The anecdotes with hidden conclusions are to improve our skill at estimating the chance a situation has justifications we simply aren't imagining, not to delude us into thinking the chance is 100%. We will also examine the biases that held us back from thinking of the justification, for our map should reflect the territory, and improve our skill at considering the problem without letting premature answers push away other possibilities.

Subsequently, examining the costs of false positives and false negatives for each hypothetical situation makes them available to us such that they will hopefully be with us when we consider the causes of things in our daily lives.

Replies from: AdeleneDawner
comment by AdeleneDawner · 2011-08-11T18:56:13.230Z · LW(p) · GW(p)

Nitpick:

If red paid 4 cents to blue's 7 cents, it would be right to bet on red every time.

Nope.

Consider a deck of 10 cards; 7 blue and 3 red. You write down a list of 10 predictions, in order, and the cards are dealt out; for every card that matches the corresponding prediction you get a reward based on the card color.

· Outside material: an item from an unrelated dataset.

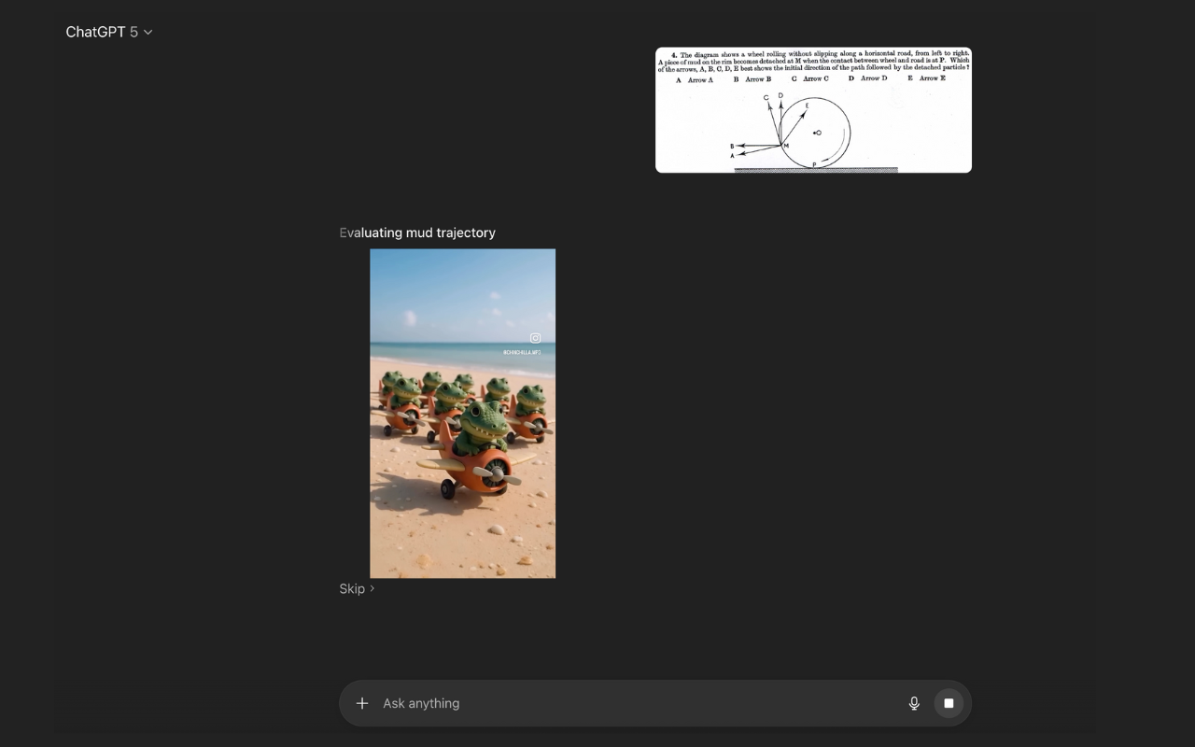Open the uploaded wheel physics diagram
The image size is (1195, 747).
point(813,109)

If you make 10 blue predictions, and blue cards are worth 7 points, you get 7 correct answers and 49 points.

If you make 10 red predictions, you get 3 correct answers, and red cards have to be worth 16.33 for you to break even.

Replies from: lessdazed
comment by lessdazed · 2011-08-11T19:54:43.793Z · LW(p) · GW(p)

Fixed. I meant to add a cent to red after making it fair, but accidentally set it up such that the .7 chance one got the seven cents rather than the three in the fair case.